(Fonte):
La tenace democrazia del Senegal

A. STEPAN* E. SMITH**

Molti commentatori avevano dubitato che la democrazia in Senegal, un Paese la cui popolazione è al 95% musulmana, sarebbe sopravvissuta alle ultime elezioni presidenziali, in cui il titolare in carica, Abdoulaye Wade, cercava un controverso (e solo semi-legale), terzo mandato. Ma la democrazia, ormai consolidata, del Senegal, non solo è sopravvissuta, ne è emersa rafforzata. Perché? Prima di tutto, i cittadini senegalesi, a differenza di Wade, erano determinati a rispettare le tattiche pacifiche. Anche se alcuni candidati e gruppi della società civile hanno optato per una dimostrazione di forza con il regime, la maggioranza della popolazione ha deciso di sconfiggere Wade alle urne - una pazienza e un rispetto della tradizione elettorale che devono essere compresi storicamente.

Sotto il dominio coloniale francese, le elezioni si tennero in due, e poi in quattro Comuni del Senegal. Dal 1848 fino all’indipendenza nel 1960, quando la Francia era una repubblica, il Senegal eleggeva un deputato che diventava membro a pieno titolo del parlamento francese, dando origine a una società politica vivace e alla libertà di stampa. Nonostante il clientelismo endemico il Senegal essenzialmente ha conservato le sue tradizioni elettorali nei decenni dopo l’indipendenza. Il regime del partito unico (1966-1974) non durò a lungo rispetto ad altri nuovi Stati indipendenti africani.

La tradizione democratica del Senegal plasma profondamente le aspettative della gente comune. Nel giugno 2011, Wade ha cercato di emendare la costituzione per eliminare il secondo turno alle elezioni presidenziali in modo da far sì che il candidato principale vincesse con il 25% al primo turno, invece che con il 50%. Questo tentativo di colpo di stato costituzionale è stato sventato dalle proteste di massa davanti al Parlamento. Slogan come «Touche pas à ma Costitution» (Non toccare la mia Costituzione) sono stati accompagnati da «Wade, dégagé!» (Wade, vattene!), che riecheggiavano i cori in Tunisia, «Ben Ali, dégagé!».

La resistenza democratica ha funzionato, bloccando l’emendamento e creando la possibilità di sconfiggere la candidatura di Wade a un terzo mandato. Al primo turno il 26 febbraio, gli elettori hanno mostrato più fiducia nelle loro istituzioni elettorali di molti attori politici, che hanno sollecitato il rinvio delle elezioni, o il boicottaggio, argomentando che il controllo di Wade sull’apparato statale avrebbe reso impossibile elezioni libere e corrette.

(Obiettivo):
Nel testo sulla democrazia in Senegal, con quale percentuale al primo turno l'emendamento costituzionale tentato da Wade nel giugno 2011 avrebbe fatto vincere il candidato principale?

(Dati archiviati):
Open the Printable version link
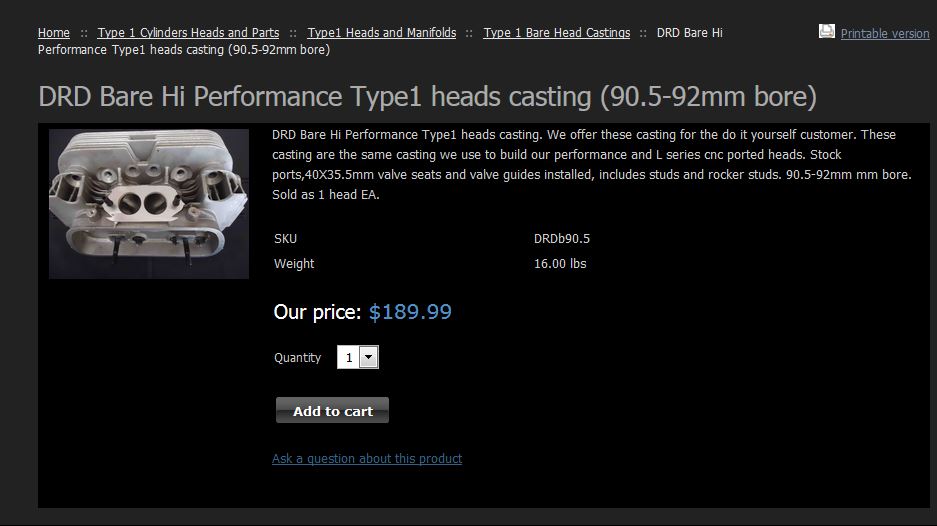 point(884,34)
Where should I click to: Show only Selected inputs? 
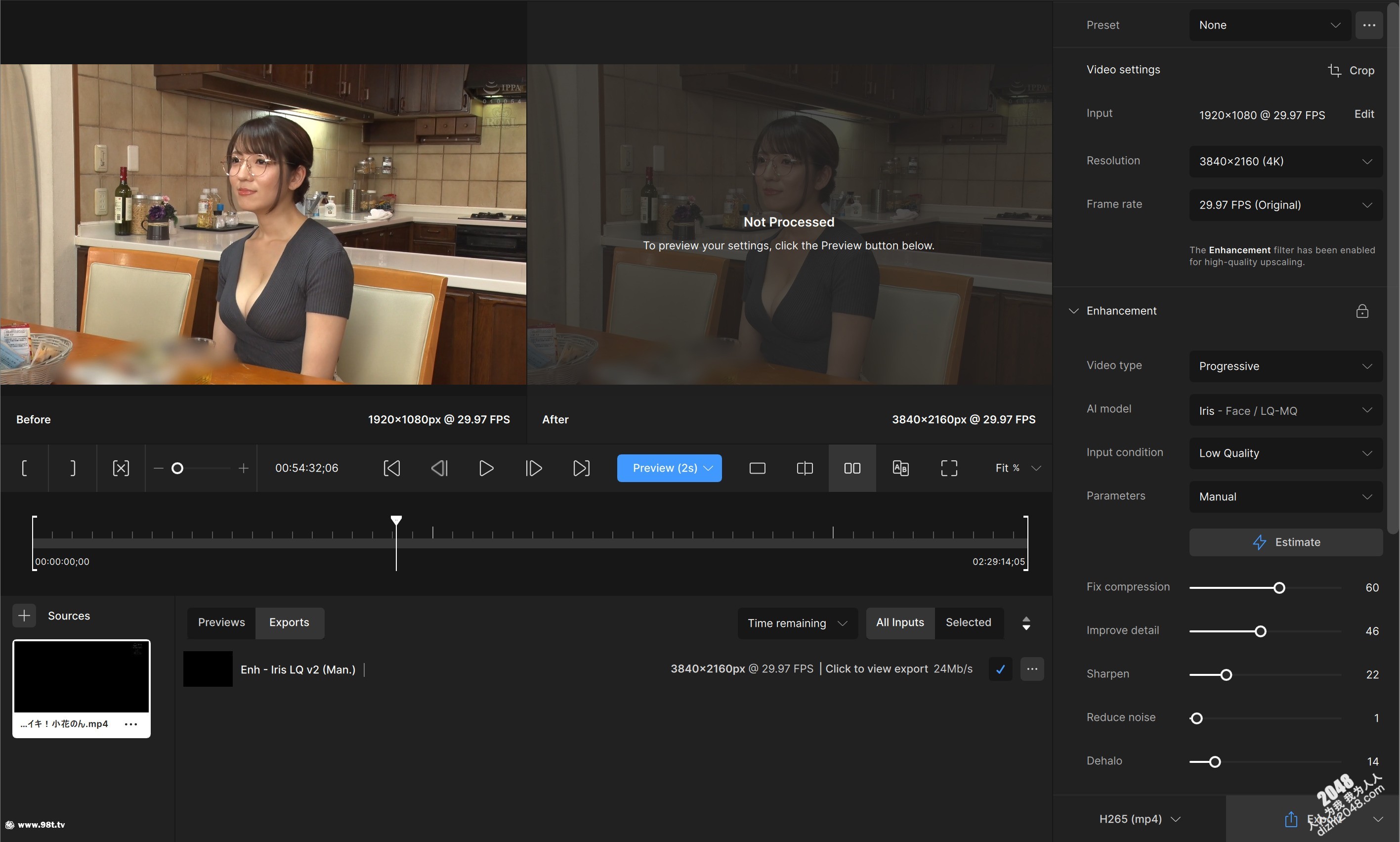coord(968,622)

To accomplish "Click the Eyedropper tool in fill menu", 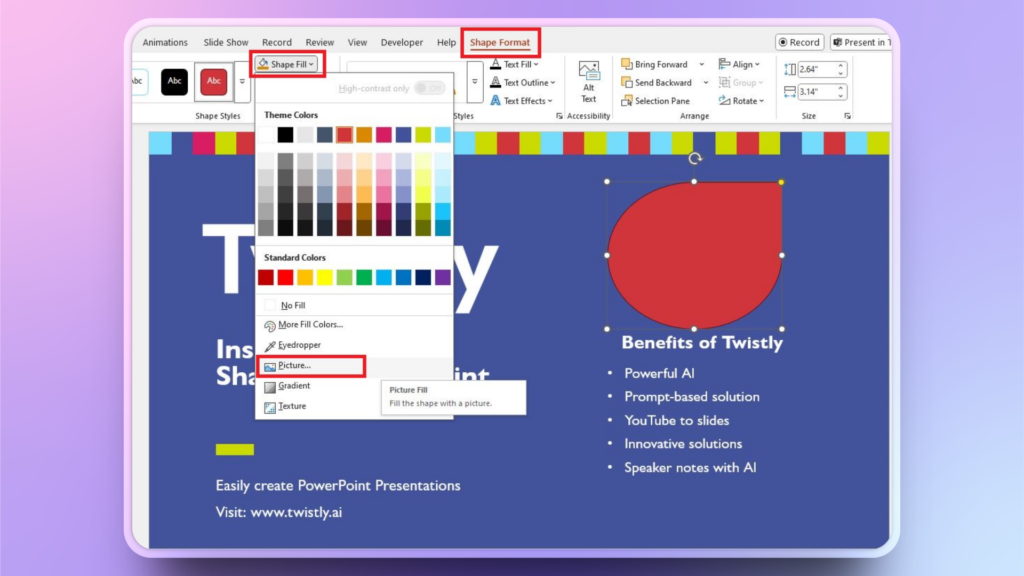I will pyautogui.click(x=299, y=345).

(Risposta finale):
Con il 25%, invece che con il 50%.